● EXTRACTED INFORMATION:
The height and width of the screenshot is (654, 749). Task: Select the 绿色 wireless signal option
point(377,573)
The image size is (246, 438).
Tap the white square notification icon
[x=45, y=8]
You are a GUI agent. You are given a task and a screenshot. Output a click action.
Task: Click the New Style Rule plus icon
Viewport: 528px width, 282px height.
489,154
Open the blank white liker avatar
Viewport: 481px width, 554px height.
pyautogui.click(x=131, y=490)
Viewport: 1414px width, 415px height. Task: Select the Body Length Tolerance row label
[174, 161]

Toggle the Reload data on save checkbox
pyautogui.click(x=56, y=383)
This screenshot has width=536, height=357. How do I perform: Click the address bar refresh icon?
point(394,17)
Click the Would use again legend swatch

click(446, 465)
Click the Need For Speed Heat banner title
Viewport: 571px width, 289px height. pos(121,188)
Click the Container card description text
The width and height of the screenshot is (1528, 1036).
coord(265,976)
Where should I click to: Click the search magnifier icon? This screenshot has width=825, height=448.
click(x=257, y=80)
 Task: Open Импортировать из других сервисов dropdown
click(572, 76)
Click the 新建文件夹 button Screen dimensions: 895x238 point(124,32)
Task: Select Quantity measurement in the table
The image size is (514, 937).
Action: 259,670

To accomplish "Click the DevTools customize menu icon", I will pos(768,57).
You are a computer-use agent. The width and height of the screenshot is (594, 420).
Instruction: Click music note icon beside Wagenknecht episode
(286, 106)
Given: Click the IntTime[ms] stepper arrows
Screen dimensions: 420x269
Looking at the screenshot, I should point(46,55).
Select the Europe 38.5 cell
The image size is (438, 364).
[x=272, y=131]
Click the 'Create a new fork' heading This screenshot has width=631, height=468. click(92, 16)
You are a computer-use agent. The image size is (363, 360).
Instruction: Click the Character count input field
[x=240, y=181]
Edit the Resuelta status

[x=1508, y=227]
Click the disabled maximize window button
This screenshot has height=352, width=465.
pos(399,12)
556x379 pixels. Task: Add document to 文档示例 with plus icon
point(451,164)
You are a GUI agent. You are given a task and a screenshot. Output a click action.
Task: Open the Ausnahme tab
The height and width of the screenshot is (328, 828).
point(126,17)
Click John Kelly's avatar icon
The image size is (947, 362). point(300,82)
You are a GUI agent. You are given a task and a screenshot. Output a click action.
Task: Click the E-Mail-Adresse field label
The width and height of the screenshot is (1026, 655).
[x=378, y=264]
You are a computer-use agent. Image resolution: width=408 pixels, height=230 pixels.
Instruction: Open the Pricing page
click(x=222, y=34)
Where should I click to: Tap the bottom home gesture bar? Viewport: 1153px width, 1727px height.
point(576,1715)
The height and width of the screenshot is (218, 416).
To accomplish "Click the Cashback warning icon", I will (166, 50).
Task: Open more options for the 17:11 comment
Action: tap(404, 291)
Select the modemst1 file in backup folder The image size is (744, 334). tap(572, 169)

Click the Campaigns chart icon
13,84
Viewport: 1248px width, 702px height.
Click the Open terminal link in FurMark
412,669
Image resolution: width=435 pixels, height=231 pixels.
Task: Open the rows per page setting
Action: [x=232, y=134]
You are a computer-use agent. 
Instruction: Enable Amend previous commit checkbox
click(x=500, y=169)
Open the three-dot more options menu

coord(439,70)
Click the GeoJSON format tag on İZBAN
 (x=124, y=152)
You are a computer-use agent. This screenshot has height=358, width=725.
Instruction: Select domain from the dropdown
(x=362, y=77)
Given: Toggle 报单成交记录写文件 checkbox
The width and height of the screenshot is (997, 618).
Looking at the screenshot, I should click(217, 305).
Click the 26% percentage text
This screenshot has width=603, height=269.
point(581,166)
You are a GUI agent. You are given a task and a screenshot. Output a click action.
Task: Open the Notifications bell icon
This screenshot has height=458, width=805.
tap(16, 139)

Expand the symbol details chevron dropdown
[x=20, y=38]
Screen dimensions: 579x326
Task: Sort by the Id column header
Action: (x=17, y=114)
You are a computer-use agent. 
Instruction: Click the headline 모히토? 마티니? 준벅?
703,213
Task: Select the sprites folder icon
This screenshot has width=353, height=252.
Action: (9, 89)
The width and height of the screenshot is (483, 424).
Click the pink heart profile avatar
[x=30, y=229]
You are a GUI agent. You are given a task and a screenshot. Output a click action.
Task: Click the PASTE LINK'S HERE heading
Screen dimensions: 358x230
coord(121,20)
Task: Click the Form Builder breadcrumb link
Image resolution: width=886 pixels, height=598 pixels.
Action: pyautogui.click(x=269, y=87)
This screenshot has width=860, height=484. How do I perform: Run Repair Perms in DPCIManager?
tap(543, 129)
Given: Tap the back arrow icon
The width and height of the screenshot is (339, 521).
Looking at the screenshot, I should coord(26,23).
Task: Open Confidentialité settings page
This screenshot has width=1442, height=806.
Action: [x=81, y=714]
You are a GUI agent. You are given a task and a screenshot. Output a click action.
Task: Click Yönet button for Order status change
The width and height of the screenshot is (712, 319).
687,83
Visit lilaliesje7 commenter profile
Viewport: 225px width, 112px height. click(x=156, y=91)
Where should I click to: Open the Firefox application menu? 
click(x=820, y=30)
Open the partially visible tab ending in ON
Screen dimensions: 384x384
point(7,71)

● WHAT THE TASK REQUIRES: How many lines of the listing above contain the string "folder"? Only the number is wanted.

● RESPONSE FOR THIS EXERCISE: 2